La nuova politica deve rompere la contrapposizione fra ragione e emozioni. L’obiettivo è, se posso usare una parola antica, rivoluzionario: «bisogna innescare un processo che destituisca, decostruisca, ceda, decentri, abbassi, distribuisca, diffonda il potere». Bisogna leggere tuttavia il documento completo per giudicare. Qui voglio solo segnalare la novità del nuovo radicalismo che si affaccia sulla scena politica e che si prepara a invadere il campo occupato, male, dai tradizionali partiti di sinistra. I firmatari del documento sono, come accennavo all’inizio, intellettuali dalle belle biografie che hanno spesso fatto politica in prima persona. Penso a Stefano Rodotà o a Paul Ginsborg che fu il portavoce autorevole dei girotondini. Ma due firme spiccano sulle altre e sono quelle di Luciano Gallino e di Piero Bevilacqua. Il sociologo ha mandato da pochi giorni in libreria un libro «La lotta di classe dopo la lo lotta di classe» in cui è contenuta la più severa critica dello strapotere liberista dagli anni Ottanta in poi. La tesi è che c’è stata una lotta di classe dall’alto verso il basso e l’analisi si sofferma sulla creazione di un vasto e planetario esercito di senza potere che può costruire il nuovo soggetto del cambiamento. Piero Bevilacqua, storico di fama e autore di un a bella storia del Mezzogiorno, svolge nel suo recentissimo «Elogio della radicalità», il più radicale, appunto, ragionamento sulla crisi delle teorie dello sviluppo e sembra ricalcare i concetti che hanno reso famoso Latouche. Tutti e due gli intellettuali sembrano tentati dalla teoria della fine del capitalismo giunto all’ultimo stadio, concetto che fu il vero buco nero culturale della Terza Internazionale, vedono crescere marxianamente i processi di proletarizzazione dei ceti medi, invocano una rivoluzione pacifica fondata sull’ecologia.
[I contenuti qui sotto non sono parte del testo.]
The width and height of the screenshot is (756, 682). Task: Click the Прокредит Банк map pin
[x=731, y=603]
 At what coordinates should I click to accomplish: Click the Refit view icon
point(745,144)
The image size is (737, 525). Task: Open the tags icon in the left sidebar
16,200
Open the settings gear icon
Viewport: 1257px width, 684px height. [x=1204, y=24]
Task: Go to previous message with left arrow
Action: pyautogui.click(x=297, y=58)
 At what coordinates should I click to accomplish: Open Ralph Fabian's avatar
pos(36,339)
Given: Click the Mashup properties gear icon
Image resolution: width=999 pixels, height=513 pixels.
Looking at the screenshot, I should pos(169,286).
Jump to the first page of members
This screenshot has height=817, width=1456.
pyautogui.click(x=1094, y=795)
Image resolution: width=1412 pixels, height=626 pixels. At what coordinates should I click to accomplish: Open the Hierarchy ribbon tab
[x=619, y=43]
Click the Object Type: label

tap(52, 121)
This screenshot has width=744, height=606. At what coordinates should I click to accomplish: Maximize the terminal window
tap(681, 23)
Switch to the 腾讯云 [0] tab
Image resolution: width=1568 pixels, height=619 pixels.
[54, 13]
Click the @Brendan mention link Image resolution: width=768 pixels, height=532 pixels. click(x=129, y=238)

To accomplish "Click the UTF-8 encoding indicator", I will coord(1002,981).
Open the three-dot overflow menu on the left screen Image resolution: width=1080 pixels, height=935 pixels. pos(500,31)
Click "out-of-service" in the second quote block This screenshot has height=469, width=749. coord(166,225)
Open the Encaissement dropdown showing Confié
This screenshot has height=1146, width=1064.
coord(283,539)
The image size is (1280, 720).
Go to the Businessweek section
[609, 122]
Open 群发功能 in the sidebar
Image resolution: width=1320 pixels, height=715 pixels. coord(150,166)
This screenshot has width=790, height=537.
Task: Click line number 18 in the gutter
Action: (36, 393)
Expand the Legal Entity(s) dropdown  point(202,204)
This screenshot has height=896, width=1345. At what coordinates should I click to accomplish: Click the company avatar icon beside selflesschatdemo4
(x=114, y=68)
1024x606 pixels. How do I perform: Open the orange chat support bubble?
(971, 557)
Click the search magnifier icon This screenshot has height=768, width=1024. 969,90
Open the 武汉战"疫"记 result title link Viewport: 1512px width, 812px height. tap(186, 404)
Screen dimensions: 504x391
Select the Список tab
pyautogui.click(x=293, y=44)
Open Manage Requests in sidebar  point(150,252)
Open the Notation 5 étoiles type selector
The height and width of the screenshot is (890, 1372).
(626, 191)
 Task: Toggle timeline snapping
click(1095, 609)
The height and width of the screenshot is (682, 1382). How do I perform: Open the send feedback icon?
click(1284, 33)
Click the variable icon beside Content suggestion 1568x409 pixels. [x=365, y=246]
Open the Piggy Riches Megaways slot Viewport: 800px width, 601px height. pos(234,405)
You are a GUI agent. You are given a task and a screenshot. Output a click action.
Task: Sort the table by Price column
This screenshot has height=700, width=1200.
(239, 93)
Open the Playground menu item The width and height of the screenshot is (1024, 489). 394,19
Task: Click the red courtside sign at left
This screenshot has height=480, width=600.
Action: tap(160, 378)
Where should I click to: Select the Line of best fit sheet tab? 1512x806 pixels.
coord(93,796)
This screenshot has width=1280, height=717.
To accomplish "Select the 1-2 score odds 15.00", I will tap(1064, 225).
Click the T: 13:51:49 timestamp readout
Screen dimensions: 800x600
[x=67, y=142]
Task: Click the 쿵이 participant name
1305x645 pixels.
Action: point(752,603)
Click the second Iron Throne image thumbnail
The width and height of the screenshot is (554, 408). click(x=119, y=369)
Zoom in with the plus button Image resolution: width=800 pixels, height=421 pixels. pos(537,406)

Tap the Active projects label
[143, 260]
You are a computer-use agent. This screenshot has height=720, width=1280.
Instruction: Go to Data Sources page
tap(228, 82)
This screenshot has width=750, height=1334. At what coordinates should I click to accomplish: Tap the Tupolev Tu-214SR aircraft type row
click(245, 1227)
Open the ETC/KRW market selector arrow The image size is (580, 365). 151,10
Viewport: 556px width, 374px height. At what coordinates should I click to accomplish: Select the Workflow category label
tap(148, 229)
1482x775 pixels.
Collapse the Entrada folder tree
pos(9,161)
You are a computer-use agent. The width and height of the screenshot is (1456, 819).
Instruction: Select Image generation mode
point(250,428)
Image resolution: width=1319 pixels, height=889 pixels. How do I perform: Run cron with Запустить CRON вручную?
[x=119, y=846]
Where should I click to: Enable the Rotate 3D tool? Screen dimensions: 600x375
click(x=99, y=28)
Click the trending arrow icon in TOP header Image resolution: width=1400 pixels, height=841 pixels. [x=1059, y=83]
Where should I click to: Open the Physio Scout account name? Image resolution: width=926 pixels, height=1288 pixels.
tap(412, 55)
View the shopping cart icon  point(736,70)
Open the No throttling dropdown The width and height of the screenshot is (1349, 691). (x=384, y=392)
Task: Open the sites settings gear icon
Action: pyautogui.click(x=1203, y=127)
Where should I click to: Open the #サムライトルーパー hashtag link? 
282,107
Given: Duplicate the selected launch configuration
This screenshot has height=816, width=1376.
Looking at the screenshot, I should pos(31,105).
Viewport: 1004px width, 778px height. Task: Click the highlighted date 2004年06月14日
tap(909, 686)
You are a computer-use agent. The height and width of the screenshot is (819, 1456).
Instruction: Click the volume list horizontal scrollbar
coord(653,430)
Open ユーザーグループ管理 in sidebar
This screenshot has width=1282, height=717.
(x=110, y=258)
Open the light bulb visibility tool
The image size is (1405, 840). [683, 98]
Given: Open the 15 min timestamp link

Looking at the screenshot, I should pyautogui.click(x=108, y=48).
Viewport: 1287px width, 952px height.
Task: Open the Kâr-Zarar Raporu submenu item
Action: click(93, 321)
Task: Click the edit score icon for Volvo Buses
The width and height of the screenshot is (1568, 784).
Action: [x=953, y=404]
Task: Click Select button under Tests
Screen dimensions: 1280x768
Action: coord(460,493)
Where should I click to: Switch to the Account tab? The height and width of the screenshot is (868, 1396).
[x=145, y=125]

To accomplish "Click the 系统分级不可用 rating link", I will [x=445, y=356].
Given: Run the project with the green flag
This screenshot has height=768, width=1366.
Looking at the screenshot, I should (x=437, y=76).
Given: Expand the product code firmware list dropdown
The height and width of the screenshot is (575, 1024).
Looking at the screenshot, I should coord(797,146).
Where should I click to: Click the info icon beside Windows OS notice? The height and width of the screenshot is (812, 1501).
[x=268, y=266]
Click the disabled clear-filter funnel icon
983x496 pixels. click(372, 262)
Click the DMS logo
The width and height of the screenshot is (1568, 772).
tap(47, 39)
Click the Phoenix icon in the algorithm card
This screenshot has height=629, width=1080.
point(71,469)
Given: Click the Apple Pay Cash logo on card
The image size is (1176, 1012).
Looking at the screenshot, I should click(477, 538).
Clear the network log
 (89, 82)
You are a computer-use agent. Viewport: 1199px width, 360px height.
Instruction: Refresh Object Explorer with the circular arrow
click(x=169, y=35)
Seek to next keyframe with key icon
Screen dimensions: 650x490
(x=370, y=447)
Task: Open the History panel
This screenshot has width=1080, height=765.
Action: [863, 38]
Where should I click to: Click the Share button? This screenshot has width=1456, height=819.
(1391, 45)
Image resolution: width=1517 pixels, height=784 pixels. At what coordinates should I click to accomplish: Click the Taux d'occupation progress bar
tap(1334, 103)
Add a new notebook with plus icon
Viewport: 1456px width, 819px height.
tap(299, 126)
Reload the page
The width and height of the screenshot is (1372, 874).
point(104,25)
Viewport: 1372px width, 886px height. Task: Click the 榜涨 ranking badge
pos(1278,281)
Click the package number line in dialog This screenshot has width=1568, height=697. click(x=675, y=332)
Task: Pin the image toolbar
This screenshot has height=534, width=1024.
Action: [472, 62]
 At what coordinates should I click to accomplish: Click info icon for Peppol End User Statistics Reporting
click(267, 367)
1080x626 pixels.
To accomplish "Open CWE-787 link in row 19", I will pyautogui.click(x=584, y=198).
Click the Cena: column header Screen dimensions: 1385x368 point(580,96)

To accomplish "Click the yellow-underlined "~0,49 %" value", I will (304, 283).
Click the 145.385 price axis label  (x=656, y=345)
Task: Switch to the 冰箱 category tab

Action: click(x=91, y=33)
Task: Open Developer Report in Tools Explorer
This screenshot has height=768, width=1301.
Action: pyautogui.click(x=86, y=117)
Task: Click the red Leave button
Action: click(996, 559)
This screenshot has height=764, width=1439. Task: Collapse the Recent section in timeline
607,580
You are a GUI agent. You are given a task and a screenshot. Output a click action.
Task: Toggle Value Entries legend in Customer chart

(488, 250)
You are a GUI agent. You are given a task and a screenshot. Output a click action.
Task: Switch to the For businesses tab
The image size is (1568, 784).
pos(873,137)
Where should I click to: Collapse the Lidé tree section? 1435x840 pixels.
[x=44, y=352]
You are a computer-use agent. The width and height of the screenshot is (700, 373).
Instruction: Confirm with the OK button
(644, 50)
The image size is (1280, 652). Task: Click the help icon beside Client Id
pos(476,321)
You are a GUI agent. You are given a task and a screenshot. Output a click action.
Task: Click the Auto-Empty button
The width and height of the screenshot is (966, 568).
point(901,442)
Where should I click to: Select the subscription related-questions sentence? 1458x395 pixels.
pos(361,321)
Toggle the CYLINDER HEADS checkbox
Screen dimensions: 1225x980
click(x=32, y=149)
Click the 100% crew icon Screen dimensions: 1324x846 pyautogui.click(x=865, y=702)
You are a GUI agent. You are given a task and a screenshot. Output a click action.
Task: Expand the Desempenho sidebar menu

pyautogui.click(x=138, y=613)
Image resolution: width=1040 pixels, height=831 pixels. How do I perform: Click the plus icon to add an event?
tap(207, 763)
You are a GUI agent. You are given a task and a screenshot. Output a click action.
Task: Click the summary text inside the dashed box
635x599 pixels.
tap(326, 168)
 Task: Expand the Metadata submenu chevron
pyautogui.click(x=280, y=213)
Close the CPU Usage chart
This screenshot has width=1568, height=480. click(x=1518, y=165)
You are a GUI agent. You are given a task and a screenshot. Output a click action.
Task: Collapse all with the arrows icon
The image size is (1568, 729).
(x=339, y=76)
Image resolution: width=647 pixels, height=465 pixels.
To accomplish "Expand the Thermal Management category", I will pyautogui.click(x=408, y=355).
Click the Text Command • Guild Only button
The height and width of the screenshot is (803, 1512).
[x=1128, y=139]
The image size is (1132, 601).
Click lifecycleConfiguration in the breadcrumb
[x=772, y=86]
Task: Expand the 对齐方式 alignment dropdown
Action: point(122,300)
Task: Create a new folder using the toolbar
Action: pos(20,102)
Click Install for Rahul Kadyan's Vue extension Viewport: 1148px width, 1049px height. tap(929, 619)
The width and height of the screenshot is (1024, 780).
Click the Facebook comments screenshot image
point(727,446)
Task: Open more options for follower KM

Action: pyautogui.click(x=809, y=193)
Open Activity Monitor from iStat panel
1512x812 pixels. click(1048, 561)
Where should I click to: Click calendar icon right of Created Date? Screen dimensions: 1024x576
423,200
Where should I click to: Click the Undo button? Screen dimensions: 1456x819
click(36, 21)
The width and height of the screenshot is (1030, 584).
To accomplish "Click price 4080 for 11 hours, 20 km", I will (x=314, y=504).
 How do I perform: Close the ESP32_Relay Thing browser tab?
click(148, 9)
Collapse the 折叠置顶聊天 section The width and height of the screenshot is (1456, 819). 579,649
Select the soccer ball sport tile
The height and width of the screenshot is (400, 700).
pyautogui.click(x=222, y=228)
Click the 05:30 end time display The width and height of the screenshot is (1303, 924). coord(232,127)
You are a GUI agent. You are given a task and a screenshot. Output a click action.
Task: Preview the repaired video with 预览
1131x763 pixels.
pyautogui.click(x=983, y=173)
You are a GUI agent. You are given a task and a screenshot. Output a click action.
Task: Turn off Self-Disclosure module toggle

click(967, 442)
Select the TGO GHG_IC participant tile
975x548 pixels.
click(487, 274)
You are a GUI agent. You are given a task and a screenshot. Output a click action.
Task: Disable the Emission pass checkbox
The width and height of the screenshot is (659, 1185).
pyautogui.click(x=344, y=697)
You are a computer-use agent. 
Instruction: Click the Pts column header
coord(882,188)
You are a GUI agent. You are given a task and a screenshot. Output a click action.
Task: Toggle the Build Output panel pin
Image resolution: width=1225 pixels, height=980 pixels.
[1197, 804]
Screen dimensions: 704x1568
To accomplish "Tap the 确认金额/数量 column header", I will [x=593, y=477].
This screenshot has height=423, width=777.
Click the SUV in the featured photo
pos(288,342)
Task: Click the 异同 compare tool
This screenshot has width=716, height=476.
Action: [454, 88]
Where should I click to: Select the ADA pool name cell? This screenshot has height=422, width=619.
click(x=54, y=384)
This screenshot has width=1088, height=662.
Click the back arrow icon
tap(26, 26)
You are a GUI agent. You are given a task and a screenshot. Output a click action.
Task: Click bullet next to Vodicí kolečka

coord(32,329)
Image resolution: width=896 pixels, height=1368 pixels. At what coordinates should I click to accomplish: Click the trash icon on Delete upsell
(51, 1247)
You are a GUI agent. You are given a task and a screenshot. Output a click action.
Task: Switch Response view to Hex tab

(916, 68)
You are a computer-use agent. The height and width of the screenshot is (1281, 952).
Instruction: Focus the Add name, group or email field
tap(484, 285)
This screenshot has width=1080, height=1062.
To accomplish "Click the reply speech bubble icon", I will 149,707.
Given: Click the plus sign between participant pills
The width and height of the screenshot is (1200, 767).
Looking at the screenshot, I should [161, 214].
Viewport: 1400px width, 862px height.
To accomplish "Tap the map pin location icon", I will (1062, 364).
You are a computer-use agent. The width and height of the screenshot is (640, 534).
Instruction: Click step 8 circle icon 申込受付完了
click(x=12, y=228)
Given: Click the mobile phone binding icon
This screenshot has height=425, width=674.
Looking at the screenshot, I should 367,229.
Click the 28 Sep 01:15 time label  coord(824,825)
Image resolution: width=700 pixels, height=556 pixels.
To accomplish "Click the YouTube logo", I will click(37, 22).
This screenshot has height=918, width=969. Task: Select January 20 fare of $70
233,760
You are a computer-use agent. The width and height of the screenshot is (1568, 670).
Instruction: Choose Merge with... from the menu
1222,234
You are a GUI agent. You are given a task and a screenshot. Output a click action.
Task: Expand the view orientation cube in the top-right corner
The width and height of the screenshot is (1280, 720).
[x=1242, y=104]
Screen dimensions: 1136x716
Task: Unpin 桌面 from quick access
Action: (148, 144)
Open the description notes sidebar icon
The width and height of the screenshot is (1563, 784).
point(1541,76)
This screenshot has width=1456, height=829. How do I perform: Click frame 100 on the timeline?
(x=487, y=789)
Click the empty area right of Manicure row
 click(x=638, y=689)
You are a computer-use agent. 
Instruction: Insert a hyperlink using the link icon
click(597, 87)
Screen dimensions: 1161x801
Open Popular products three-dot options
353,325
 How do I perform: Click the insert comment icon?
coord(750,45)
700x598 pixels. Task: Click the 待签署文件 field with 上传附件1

Si tratta di testi che forse diventeranno le guide di una nuova generazione di rivoluzionari. Essi segnalano la fuoriuscita del neo-radicalismo dallo schema che lo vedeva ancella del riformismo e invece esprimono l’ambizione di sostituirlo. Non so se da questo lavorio degli intellettuali nascerà un nuovo soggetto politico, personalmente credo di sì. So che questa parte di mondo si sta attrezzando con interpretazioni sul quel che è accaduto e che accade. L’area riformista è invece senza parole incapace di interpretare quel che è avvenuto e di dare idee per il rinnovamento. Anche per questo, cozze pelose di Emiliano a parte, il nuovo radicalismo occuperà nei prossimi mesi la scena, contro Monti ma anche contro il Pd.